El otro caso trascendió rápidamente, pues no se trata de un robo común. La semana antepasada, en el fraccionamiento Tres Misiones, se registró un hecho de violencia atípico, cuando un hombre llegó a su domicilio y se encontró con que un extraño estaba dentro. El hampón, al verse descubierto, lesionó de un balazo al dueño de la casa, quien, a su vez, lo persiguió en su auto y lo atropelló. Ambos resultaron lesionados, pero la víctima es quien, sin merecerlo ni imaginarlo, es recibido a balazos en su propio hogar y debe contar con la custodia respectiva ante una posible venganza. No es menor el problema que enfrenta, cuando los hechos ocurrieron en su domicilio y, si no alcanzaron a robarle otra cosa, sí se llevaron su tranquilidad y la de su familia. Eso no debe suceder más ni en Durango ni en ninguna otra parte donde existan corporaciones de seguridad.

Como vemos, todo asunto de violencia trae consigo víctimas colaterales que, por lo general, pasan inadvertidas en las estadísticas, pero quedan atrapadas en una situación muy comprometida. La estrategia para disminuir la inseguridad no puede limitarse a perseguir y detener delincuentes. La investigación del delito y la continuidad del proceso con el indiciado es parte esencial para un cumplimiento cabal de la justicia y estamos lejos de lograrlo, según se aprecia.

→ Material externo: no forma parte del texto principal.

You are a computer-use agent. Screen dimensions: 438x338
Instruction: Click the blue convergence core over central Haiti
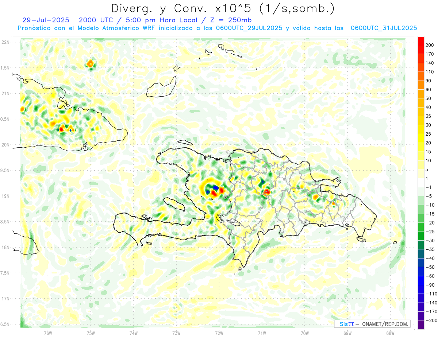215,188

En otros estados, los ciudadanos se han organizado y, desconfiados de la autoridad, han creado sus propios cuerpos de seguridad; así surgieron los grupos de autodefensa y resultaron cuerpos policiacos eficaces por su cercanía con los habitantes, pero esa tampoco es la solución ahora. Para nada es deseable que la propia sociedad resuelva en Durango la creciente embestida de robos y, más bien, urgen resultados concretos para crear las condiciones de que vayan a la baja, ya que actualmente la mayoría de quienes vivimos en Durango nos sentimos inseguros.

COLMILLOS Y GARRAS

AYER PROTESTÓ ERNESTO Alanís como nuevo delegado de la Secretaría de Desarrollo Social en Durango. Su llegada se atribuye a la mano del exgobernador Jorge Herrera Caldera, quien antes colocó en esa posición a Francisco Javier Hernández, que se llevó hasta la última escoba de la dependencia. Ese caso quedó en la absoluta impunidad. La SEDESOL sigue siendo el mecanismo ideal para lucrar electoralmente con los pobres del país... EL PRONÓSTICO DEL tiempo advierte sobre la presencia de fuertes vientos las próximas 48 horas en el estado, por lo que las autoridades de Protección Civil deben tomar las medidas precautorias debidas, mientras que la ciudadanía tiene la obligación de evitar correr riesgos ante la eventualidad... TRASCENDIÓ QUE ALGUNOS priístas tradicionales le están haciendo "el feo" a la campaña de Rocío Rebollo Mendoza, quien aspira a una curul en el Senado de la República. Los priístas de antaño se acostumbraron a las medallas de oro y saben que ahora cuando mucho el PRI aspira al bronce. De plano le están negando el respaldo a la gomezpalatina.